> [Task goal]: Resize the coordinates in the answers by multiplying each one by 1.3 and rounding to the nearest whole number, with halves rounded up. Then write out all the records below again, requests included, leaving the pictures out.
++++++++
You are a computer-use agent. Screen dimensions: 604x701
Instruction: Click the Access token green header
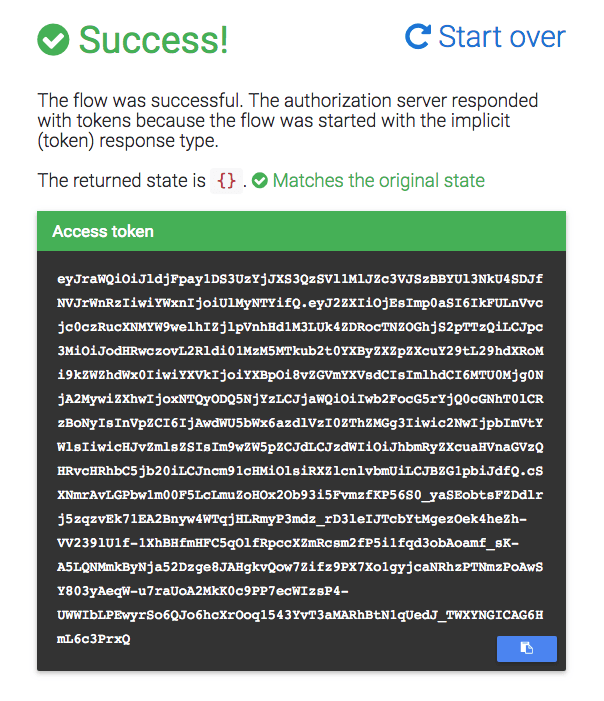coord(301,231)
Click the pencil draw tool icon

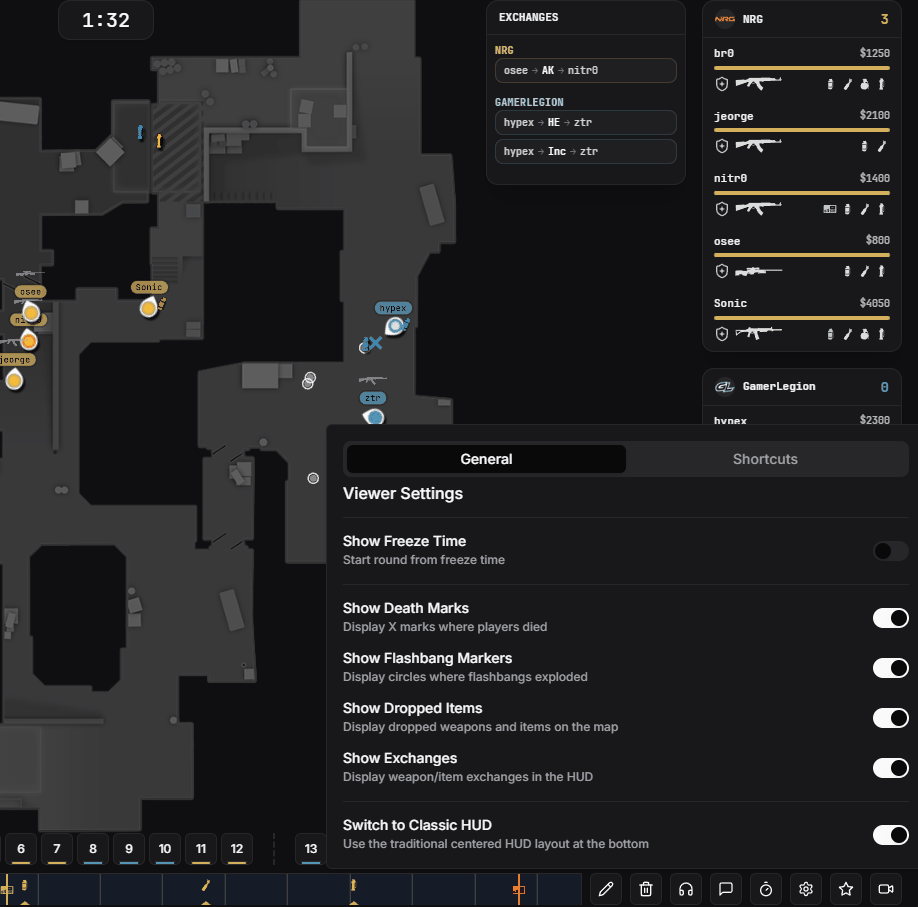(x=606, y=889)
++++++++
> [Result below]:
You are a computer-use agent. Screen dimensions: 604x701
Instruction: Click the Access token green header
coord(391,300)
Click the pencil draw tool icon

(x=788, y=1156)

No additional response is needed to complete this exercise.